Regression & Correlation

Measures the strength and direction of the linear relationship between two continuous variables, producing a correlation coefficient (r) that ranges from -1 to +1.

When to Use

Use this test when you want to quantify how strongly two continuous variables are linearly related. For example, measuring the association between study hours and exam scores, or between temperature and ice cream sales.

Assumptions

  • Both variables are continuous (interval or ratio scale).
  • The relationship between the two variables is linear.
  • The data follow an approximate bivariate normal distribution.
  • No extreme outliers that could distort the correlation.
  • Observations are independent.

Required Inputs

InputTypeNotes
Variable 1NumericFirst continuous variable
Variable 2NumericSecond continuous variable

Output Metrics

MetricWhat it means
Pearson rCorrelation coefficient.
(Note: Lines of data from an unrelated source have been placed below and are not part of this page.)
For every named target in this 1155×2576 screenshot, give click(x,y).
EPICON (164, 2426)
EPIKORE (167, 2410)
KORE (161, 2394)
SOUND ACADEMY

Ranges from -1 (perfect negative) to +1 (perfect positive). 0 indicates no linear relationship.
r-squaredCoefficient of determination: proportion of variance shared between the two variables.
t-statisticTest statistic for the null hypothesis that r = 0.
DFDegrees of freedom (N - 2).
p-valueP-value for the two-tailed test of r = 0.
95% CI LowerLower bound of the 95% confidence interval for r (Fisher z-transform).
95% CI UpperUpper bound of the 95% confidence interval for r (Fisher z-transform).

Interpretation

  • The sign of r indicates the direction: positive means both variables increase together; negative means one increases as the other decreases.
  • Effect size thresholds for |r|: weak (0.1-0.3), moderate (0.3-0.5), strong (> 0.5). These are guidelines, not strict cutoffs.
  • r-squared tells you the proportion of variance shared. An r of 0.5 means r-squared = 0.25, so only 25% of the variance is shared.
  • The confidence interval for r is computed using the Fisher z-transformation, which is necessary because r has a bounded and skewed sampling distribution.
  • A significant correlation does not imply causation. Two variables can be correlated because they share a common cause.

Common Pitfalls

  • Pearson r only measures linear association. Two variables can have a strong non-linear relationship with r near zero.
  • A single outlier can dramatically inflate or deflate the correlation, especially with small samples. Always plot your data.
  • Restriction of range (when one variable has limited variability) attenuates the observed correlation below its true value.
  • Correlating aggregated data (group means rather than individual observations) produces inflated correlations (ecological fallacy).

How It Works

  1. Standardise each variable by subtracting its mean and dividing by its standard deviation.
  2. Compute r as the average product of the standardised scores: r = sum(z_x * z_y) / (N - 1).
  3. Test significance with t = r * sqrt((N-2) / (1-r^2)), which follows a t-distribution with N-2 degrees of freedom.
  4. Construct the confidence interval by transforming r to Fisher z, computing the CI on the z scale, then back-transforming to the r scale.

Citations

References

  • Pearson, K. (1896). Mathematical contributions to the theory of evolution. III. Regression, heredity, and panmixia. Philosophical Transactions of the Royal Society A, 187, 253-318.
  • Fisher, R. A. (1921). On the "probable error" of a coefficient of correlation deduced from a small sample. Metron, 1, 3-32.